Segment Start: DATA SUPPLIED

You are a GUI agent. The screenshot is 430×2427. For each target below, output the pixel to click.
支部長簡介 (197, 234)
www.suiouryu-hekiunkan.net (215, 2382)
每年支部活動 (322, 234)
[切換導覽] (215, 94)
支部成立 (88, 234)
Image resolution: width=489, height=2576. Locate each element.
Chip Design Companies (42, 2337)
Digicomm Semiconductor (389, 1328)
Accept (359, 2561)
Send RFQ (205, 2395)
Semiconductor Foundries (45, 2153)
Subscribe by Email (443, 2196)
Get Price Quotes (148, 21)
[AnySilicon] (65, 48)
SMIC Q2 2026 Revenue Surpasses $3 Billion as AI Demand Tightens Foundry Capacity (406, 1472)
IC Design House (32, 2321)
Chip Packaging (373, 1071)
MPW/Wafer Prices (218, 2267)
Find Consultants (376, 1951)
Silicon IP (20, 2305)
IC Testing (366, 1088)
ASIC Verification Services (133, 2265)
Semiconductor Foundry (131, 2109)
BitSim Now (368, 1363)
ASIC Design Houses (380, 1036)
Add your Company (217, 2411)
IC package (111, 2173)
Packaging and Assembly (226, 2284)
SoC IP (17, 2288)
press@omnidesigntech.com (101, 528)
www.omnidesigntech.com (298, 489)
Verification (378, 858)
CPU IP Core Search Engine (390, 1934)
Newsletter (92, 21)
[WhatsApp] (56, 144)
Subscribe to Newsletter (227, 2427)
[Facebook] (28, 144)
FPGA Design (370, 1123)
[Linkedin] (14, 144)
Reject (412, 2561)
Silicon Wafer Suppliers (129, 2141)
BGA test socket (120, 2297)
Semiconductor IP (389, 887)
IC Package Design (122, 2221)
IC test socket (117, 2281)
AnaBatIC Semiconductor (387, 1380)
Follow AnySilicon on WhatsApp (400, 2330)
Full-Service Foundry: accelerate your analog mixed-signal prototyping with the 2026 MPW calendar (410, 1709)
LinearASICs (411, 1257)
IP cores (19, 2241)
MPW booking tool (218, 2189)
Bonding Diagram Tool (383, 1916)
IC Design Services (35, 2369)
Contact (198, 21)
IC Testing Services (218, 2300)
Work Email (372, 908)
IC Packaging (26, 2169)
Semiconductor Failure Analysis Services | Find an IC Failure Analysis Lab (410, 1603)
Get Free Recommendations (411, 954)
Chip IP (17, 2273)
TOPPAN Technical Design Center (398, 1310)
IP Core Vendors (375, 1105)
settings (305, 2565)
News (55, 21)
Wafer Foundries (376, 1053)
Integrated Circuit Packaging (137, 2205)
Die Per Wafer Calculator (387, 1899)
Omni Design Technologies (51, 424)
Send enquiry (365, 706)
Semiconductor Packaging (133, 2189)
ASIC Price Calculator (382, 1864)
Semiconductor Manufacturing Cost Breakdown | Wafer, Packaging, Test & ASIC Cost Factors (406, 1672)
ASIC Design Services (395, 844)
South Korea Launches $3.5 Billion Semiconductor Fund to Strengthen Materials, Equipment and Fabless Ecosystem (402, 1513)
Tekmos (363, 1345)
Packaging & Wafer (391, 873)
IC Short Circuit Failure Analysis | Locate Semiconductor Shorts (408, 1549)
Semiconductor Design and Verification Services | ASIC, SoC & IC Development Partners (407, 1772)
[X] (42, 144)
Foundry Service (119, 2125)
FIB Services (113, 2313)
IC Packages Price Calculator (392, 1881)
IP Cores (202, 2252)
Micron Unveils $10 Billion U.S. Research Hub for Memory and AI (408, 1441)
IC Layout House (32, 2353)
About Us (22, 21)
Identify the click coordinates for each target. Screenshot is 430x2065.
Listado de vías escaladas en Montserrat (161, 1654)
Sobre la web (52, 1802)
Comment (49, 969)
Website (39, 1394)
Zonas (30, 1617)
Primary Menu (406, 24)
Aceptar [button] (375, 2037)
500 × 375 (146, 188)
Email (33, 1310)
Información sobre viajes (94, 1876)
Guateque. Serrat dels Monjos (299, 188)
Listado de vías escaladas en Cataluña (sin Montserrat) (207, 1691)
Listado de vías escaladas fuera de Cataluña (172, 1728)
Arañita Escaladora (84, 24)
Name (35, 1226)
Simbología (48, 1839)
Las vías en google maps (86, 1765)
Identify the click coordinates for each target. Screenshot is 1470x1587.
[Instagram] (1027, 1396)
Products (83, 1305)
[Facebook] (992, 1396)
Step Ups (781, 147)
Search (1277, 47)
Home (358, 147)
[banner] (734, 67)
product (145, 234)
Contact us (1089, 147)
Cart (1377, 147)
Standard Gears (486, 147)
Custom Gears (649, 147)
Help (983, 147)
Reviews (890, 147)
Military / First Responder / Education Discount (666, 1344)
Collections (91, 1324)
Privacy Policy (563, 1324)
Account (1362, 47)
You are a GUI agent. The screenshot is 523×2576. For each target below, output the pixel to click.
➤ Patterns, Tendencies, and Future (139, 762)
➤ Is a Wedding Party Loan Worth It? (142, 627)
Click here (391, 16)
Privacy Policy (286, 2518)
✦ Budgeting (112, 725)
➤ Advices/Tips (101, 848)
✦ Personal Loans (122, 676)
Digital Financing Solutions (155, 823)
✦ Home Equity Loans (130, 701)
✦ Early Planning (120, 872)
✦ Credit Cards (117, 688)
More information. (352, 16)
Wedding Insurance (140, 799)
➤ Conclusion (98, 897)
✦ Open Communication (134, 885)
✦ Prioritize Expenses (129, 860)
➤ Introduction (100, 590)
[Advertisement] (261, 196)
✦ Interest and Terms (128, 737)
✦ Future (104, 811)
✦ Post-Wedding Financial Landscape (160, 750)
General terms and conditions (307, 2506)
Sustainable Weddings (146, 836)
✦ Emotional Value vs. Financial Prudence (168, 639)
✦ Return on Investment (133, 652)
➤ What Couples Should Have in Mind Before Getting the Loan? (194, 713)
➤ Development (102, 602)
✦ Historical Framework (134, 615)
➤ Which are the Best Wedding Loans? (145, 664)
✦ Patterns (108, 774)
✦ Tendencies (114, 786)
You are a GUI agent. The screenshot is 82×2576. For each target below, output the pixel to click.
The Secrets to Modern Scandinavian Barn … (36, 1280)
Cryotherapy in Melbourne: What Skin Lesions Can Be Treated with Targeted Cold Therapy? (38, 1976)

Segment End: DATA SUPPLIED

EXERCISE AIM >> The answer must be the data above, repeated exactly as it stands.

EXERCISE RESPONSE >>
You are a GUI agent. The screenshot is 430×2427. For each target below, output the pixel to click.
支部長簡介 (197, 234)
www.suiouryu-hekiunkan.net (215, 2382)
每年支部活動 (322, 234)
[切換導覽] (215, 94)
支部成立 (88, 234)
Image resolution: width=489, height=2576. Locate each element.
Chip Design Companies (42, 2337)
Digicomm Semiconductor (389, 1328)
Accept (359, 2561)
Send RFQ (205, 2395)
Semiconductor Foundries (45, 2153)
Subscribe by Email (443, 2196)
Get Price Quotes (148, 21)
[AnySilicon] (65, 48)
SMIC Q2 2026 Revenue Surpasses $3 Billion as AI Demand Tightens Foundry Capacity (406, 1472)
IC Design House (32, 2321)
Chip Packaging (373, 1071)
MPW/Wafer Prices (218, 2267)
Find Consultants (376, 1951)
Silicon IP (20, 2305)
IC Testing (366, 1088)
ASIC Verification Services (133, 2265)
Semiconductor Foundry (131, 2109)
BitSim Now (368, 1363)
ASIC Design Houses (380, 1036)
Add your Company (217, 2411)
IC package (111, 2173)
Packaging and Assembly (226, 2284)
SoC IP (17, 2288)
press@omnidesigntech.com (101, 528)
www.omnidesigntech.com (298, 489)
Verification (378, 858)
CPU IP Core Search Engine (390, 1934)
Newsletter (92, 21)
[WhatsApp] (56, 144)
Subscribe to Newsletter (227, 2427)
[Facebook] (28, 144)
FPGA Design (370, 1123)
[Linkedin] (14, 144)
Reject (412, 2561)
Silicon Wafer Suppliers (129, 2141)
BGA test socket (120, 2297)
Semiconductor IP (389, 887)
IC Package Design (122, 2221)
IC test socket (117, 2281)
AnaBatIC Semiconductor (387, 1380)
Follow AnySilicon on WhatsApp (400, 2330)
Full-Service Foundry: accelerate your analog mixed-signal prototyping with the 2026 MPW calendar (410, 1709)
LinearASICs (411, 1257)
IP cores (19, 2241)
MPW booking tool (218, 2189)
Bonding Diagram Tool (383, 1916)
IC Design Services (35, 2369)
Contact (198, 21)
IC Testing Services (218, 2300)
Work Email (372, 908)
IC Packaging (26, 2169)
Semiconductor Failure Analysis Services | Find an IC Failure Analysis Lab (410, 1603)
Get Free Recommendations (411, 954)
Chip IP (17, 2273)
TOPPAN Technical Design Center (398, 1310)
IP Core Vendors (375, 1105)
settings (305, 2565)
News (55, 21)
Wafer Foundries (376, 1053)
Integrated Circuit Packaging (137, 2205)
Die Per Wafer Calculator (387, 1899)
Omni Design Technologies (51, 424)
Send enquiry (365, 706)
Semiconductor Packaging (133, 2189)
ASIC Price Calculator (382, 1864)
Semiconductor Manufacturing Cost Breakdown | Wafer, Packaging, Test & ASIC Cost Factors (406, 1672)
ASIC Design Services (395, 844)
South Korea Launches $3.5 Billion Semiconductor Fund to Strengthen Materials, Equipment and Fabless Ecosystem (402, 1513)
Tekmos (363, 1345)
Packaging & Wafer (391, 873)
IC Short Circuit Failure Analysis | Locate Semiconductor Shorts (408, 1549)
Semiconductor Design and Verification Services | ASIC, SoC & IC Development Partners (407, 1772)
[X] (42, 144)
Foundry Service (119, 2125)
FIB Services (113, 2313)
IC Packages Price Calculator (392, 1881)
IP Cores (202, 2252)
Micron Unveils $10 Billion U.S. Research Hub for Memory and AI (408, 1441)
IC Layout House (32, 2353)
About Us (22, 21)
Identify the click coordinates for each target. Screenshot is 430x2065.
Listado de vías escaladas en Montserrat (161, 1654)
Sobre la web (52, 1802)
Comment (49, 969)
Website (39, 1394)
Zonas (30, 1617)
Primary Menu (406, 24)
Aceptar [button] (375, 2037)
500 × 375 (146, 188)
Email (33, 1310)
Información sobre viajes (94, 1876)
Guateque. Serrat dels Monjos (299, 188)
Listado de vías escaladas en Cataluña (sin Montserrat) (207, 1691)
Listado de vías escaladas fuera de Cataluña (172, 1728)
Arañita Escaladora (84, 24)
Name (35, 1226)
Simbología (48, 1839)
Las vías en google maps (86, 1765)
Identify the click coordinates for each target. Screenshot is 1470x1587.
[Instagram] (1027, 1396)
Products (83, 1305)
[Facebook] (992, 1396)
Step Ups (781, 147)
Search (1277, 47)
Home (358, 147)
[banner] (734, 67)
product (145, 234)
Contact us (1089, 147)
Cart (1377, 147)
Standard Gears (486, 147)
Custom Gears (649, 147)
Help (983, 147)
Reviews (890, 147)
Military / First Responder / Education Discount (666, 1344)
Collections (91, 1324)
Privacy Policy (563, 1324)
Account (1362, 47)
You are a GUI agent. The screenshot is 523×2576. For each target below, output the pixel to click.
➤ Patterns, Tendencies, and Future (139, 762)
➤ Is a Wedding Party Loan Worth It? (142, 627)
Click here (391, 16)
Privacy Policy (286, 2518)
✦ Budgeting (112, 725)
➤ Advices/Tips (101, 848)
✦ Personal Loans (122, 676)
Digital Financing Solutions (155, 823)
✦ Home Equity Loans (130, 701)
✦ Early Planning (120, 872)
✦ Credit Cards (117, 688)
More information. (352, 16)
Wedding Insurance (140, 799)
➤ Conclusion (98, 897)
✦ Open Communication (134, 885)
✦ Prioritize Expenses (129, 860)
➤ Introduction (100, 590)
[Advertisement] (261, 196)
✦ Interest and Terms (128, 737)
✦ Future (104, 811)
✦ Post-Wedding Financial Landscape (160, 750)
General terms and conditions (307, 2506)
Sustainable Weddings (146, 836)
✦ Emotional Value vs. Financial Prudence (168, 639)
✦ Return on Investment (133, 652)
➤ What Couples Should Have in Mind Before Getting the Loan? (194, 713)
➤ Development (102, 602)
✦ Historical Framework (134, 615)
➤ Which are the Best Wedding Loans? (145, 664)
✦ Patterns (108, 774)
✦ Tendencies (114, 786)
You are a GUI agent. The screenshot is 82×2576. For each target below, output the pixel to click.
The Secrets to Modern Scandinavian Barn … (36, 1280)
Cryotherapy in Melbourne: What Skin Lesions Can Be Treated with Targeted Cold Therapy? (38, 1976)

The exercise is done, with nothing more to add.